● **Data listing**:
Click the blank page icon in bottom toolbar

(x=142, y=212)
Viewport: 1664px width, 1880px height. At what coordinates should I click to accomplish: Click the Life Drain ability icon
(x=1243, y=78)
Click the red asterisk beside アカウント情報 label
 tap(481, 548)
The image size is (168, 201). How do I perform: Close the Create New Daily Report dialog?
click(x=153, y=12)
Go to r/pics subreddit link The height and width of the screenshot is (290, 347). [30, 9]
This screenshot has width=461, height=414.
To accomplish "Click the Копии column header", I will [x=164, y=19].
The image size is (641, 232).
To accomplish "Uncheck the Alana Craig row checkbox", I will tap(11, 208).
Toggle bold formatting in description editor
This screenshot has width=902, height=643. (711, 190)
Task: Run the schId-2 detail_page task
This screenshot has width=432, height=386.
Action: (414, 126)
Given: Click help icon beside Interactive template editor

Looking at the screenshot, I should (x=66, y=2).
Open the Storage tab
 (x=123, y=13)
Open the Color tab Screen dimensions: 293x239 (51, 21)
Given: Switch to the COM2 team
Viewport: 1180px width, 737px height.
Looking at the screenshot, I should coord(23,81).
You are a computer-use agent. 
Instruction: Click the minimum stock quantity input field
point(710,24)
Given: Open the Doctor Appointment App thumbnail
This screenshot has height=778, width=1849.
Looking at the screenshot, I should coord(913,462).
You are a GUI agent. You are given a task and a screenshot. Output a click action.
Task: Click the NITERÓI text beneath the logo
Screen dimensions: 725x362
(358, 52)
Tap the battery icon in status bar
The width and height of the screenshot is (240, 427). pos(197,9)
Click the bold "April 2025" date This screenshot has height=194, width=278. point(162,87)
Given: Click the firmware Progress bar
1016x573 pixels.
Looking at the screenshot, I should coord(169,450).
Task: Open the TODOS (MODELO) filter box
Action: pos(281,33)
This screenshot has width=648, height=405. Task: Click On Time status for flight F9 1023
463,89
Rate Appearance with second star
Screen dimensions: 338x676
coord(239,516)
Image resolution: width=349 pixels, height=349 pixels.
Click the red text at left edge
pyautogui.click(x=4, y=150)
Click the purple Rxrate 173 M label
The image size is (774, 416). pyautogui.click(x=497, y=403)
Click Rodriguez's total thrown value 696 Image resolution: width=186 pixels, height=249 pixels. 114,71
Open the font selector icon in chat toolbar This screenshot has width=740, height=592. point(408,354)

● **Description of the task**: Among the lines above, find each one containing the string "will" and copy it.

● **Solution to this problem**:
To accomplish "Click the Копии column header", I will [x=164, y=19].
To accomplish "Uncheck the Alana Craig row checkbox", I will tap(11, 208).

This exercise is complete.